start DATA ENTRIES

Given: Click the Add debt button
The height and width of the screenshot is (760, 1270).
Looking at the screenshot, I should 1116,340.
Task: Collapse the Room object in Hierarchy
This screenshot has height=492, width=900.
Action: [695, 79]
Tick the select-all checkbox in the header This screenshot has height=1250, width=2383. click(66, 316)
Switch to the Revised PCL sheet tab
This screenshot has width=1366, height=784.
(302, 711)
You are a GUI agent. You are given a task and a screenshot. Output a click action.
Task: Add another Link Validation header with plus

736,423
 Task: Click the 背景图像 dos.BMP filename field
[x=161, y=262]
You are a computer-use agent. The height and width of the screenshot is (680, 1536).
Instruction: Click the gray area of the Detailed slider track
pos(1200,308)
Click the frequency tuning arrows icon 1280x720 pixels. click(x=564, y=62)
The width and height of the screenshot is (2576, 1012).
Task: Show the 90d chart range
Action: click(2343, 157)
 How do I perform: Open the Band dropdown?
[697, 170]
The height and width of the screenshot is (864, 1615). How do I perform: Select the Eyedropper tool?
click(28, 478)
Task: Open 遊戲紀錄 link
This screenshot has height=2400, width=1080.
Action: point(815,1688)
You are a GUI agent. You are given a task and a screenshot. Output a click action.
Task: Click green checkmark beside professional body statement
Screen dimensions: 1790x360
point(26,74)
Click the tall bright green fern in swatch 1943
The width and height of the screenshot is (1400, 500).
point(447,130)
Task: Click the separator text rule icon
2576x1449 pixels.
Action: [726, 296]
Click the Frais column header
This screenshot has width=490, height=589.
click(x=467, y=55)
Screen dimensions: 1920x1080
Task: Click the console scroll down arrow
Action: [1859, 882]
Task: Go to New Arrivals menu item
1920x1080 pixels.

end DATA ENTRIES

● **GOAL OF THE EXERCISE**: Please format every line of the data above as a JSON list of strings, one string per line, skipping blank lines.

● **ANSWER TO THE PROBLEM**:
[
  "Given: Click the Add debt button",
  "The height and width of the screenshot is (760, 1270).",
  "Looking at the screenshot, I should 1116,340.",
  "Task: Collapse the Room object in Hierarchy",
  "This screenshot has height=492, width=900.",
  "Action: [695, 79]",
  "Tick the select-all checkbox in the header This screenshot has height=1250, width=2383. click(66, 316)",
  "Switch to the Revised PCL sheet tab",
  "This screenshot has width=1366, height=784.",
  "(302, 711)",
  "You are a GUI agent. You are given a task and a screenshot. Output a click action.",
  "Task: Add another Link Validation header with plus",
  "736,423",
  " Task: Click the 背景图像 dos.BMP filename field",
  "[x=161, y=262]",
  "You are a computer-use agent. The height and width of the screenshot is (680, 1536).",
  "Instruction: Click the gray area of the Detailed slider track",
  "pos(1200,308)",
  "Click the frequency tuning arrows icon 1280x720 pixels. click(x=564, y=62)",
  "The width and height of the screenshot is (2576, 1012).",
  "Task: Show the 90d chart range",
  "Action: click(2343, 157)",
  " How do I perform: Open the Band dropdown?",
  "[697, 170]",
  "The height and width of the screenshot is (864, 1615). How do I perform: Select the Eyedropper tool?",
  "click(28, 478)",
  "Task: Open 遊戲紀錄 link",
  "This screenshot has height=2400, width=1080.",
  "Action: point(815,1688)",
  "You are a GUI agent. You are given a task and a screenshot. Output a click action.",
  "Task: Click green checkmark beside professional body statement",
  "Screen dimensions: 1790x360",
  "point(26,74)",
  "Click the tall bright green fern in swatch 1943",
  "The width and height of the screenshot is (1400, 500).",
  "point(447,130)",
  "Task: Click the separator text rule icon",
  "2576x1449 pixels.",
  "Action: [726, 296]",
  "Click the Frais column header",
  "This screenshot has width=490, height=589.",
  "click(x=467, y=55)",
  "Screen dimensions: 1920x1080",
  "Task: Click the console scroll down arrow",
  "Action: [1859, 882]",
  "Task: Go to New Arrivals menu item",
  "1920x1080 pixels."
]